Please answer these from the passage on King Alfred:
(a) What name does it give to England between the departure of the Romans and the arrival of the Normans?
(b) In which two places do statues of Alfred stand?
(c) Which book does it call still the standard history?

#### Excerpted passage:
++++++++++
Pre-Conquest England – England, that is, between the departure of the Romans and the arrival of the Normans – notoriously has no presence even in the educated popular mind. Its history is unknown except to specialists, not part of the school curriculum, regarded as part of the Dark Ages. Since everything began in 1066, the Hammer of the Scots can occupy all history books as ‘Edward the First’, his namesakes the Confessor and the Elder literally felt not to count – even though the latter’s mark may still be visible on the shire system of Central England. As for the Egberts and Oswigs and Cerdics, the incompetences of modern spelling have left them all unpronounceable, vaguely ludicrous.
To this general picture of neglect and oblivion there is one shining exception, Alfred, still always by convention ‘the Great’. There has even been a film about him, if one of no great success. Statues of him stand at Wantage and at Winchester. The 1100th anniversary of his arguably world-changing victory at Edington passed apparently without comment or memorial (with one exception – see below), but his impact on the last century was very great. The Victorian cult of Alfred was indeed so marked as to make Alf almost the typical English name. Victorian historians vied with each other to compose panegyrics to him. The biography written by Thomas Hughes, the author of Tom Brown’s Schooldays, said that Alfred disproved once and for all the thesis that Christianity was ‘no faith for fighters’: while the Vikings at Ashdown passed the night before the battle singing the ‘Death-Song of Ragnar Lothbrok’, in the other camp ‘lay a youth who carried in his bosom the Psalms of David’. And he it was who charged up the hill next morning ‘like a wild boar’, in the words of Asser’s De Rebus Gestis Alfredi, to destroy the Viking jarls. Edward Freeman said flatly that Alfred was ‘the most perfect character in history’, more practical than Saint Louis, holier than George Washington, and kinder than Charlemagne or Edward I. To Alfred were routinely ascribed the beginnings of all the most characteristic and prestigious English institutions: Oxford University (though few can seriously have believed that), the Royal Navy, universal education, experimental science and by extension the Royal Society. Furthermore, by ‘burning the cakes’ he demonstrated what was felt to be the quintessential English virtue of tenacity, never knowing when you’re beat. The general assessment of Alfred, Ralph Davis remarked in 1971, sounded like the report every schoolboy would like to write about himself. Perhaps it was not a coincidence that his biography had been written by Thomas Hughes.
Surprisingly, there hasn’t been much change in this century. Stenton’s Anglo-Saxon England, still the standard history, sticks to the notion of the Royal Navy stemming from Alfred. The slightest attempts at revisionism, from Davis or even from Stenton, have drawn determined or furious counters. And yet there is by Dark Age standards so much material available about Alfred, in the Anglo-Saxon Chronicle, in the Life by Asser (or Pseudo-Asser as it may be), in the three books he is known to have translated himself and the others produced in his time and probably under his influence, in charters, laws and political documents and in his own will, that one might have expected at least a difference of opinion. And this, at least, David Sturdy and Alfred Smyth provide.
++++++++++
#### Source excerpt:
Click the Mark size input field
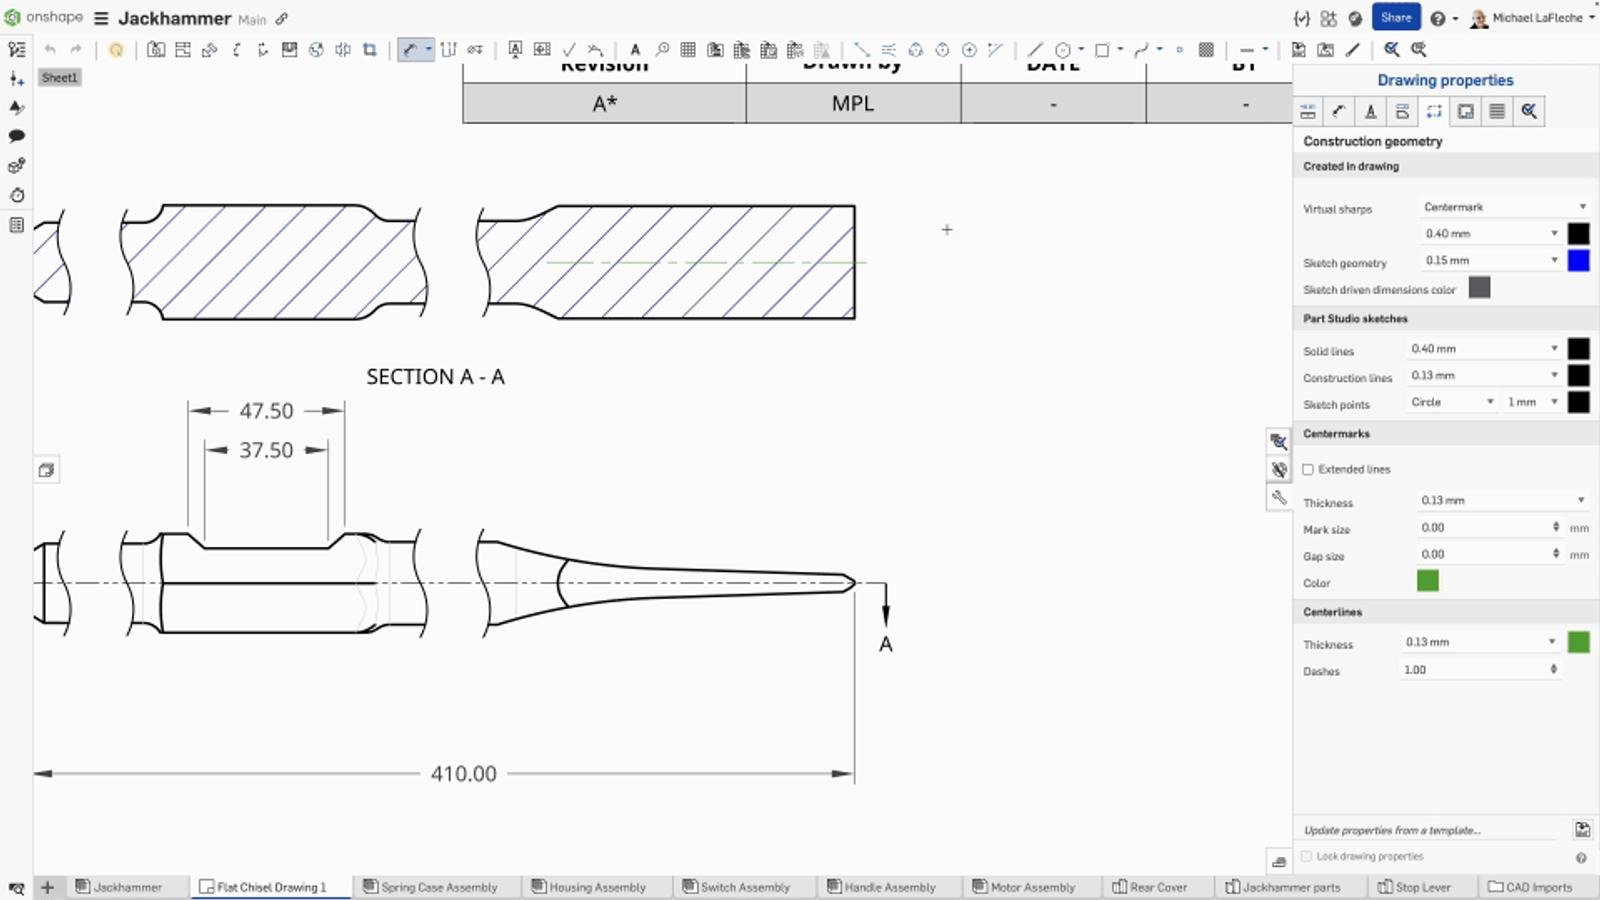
++++++++++
#### Solved exercise:
(a) Pre-Conquest England
(b) Wantage and Winchester
(c) Stenton's Anglo-Saxon England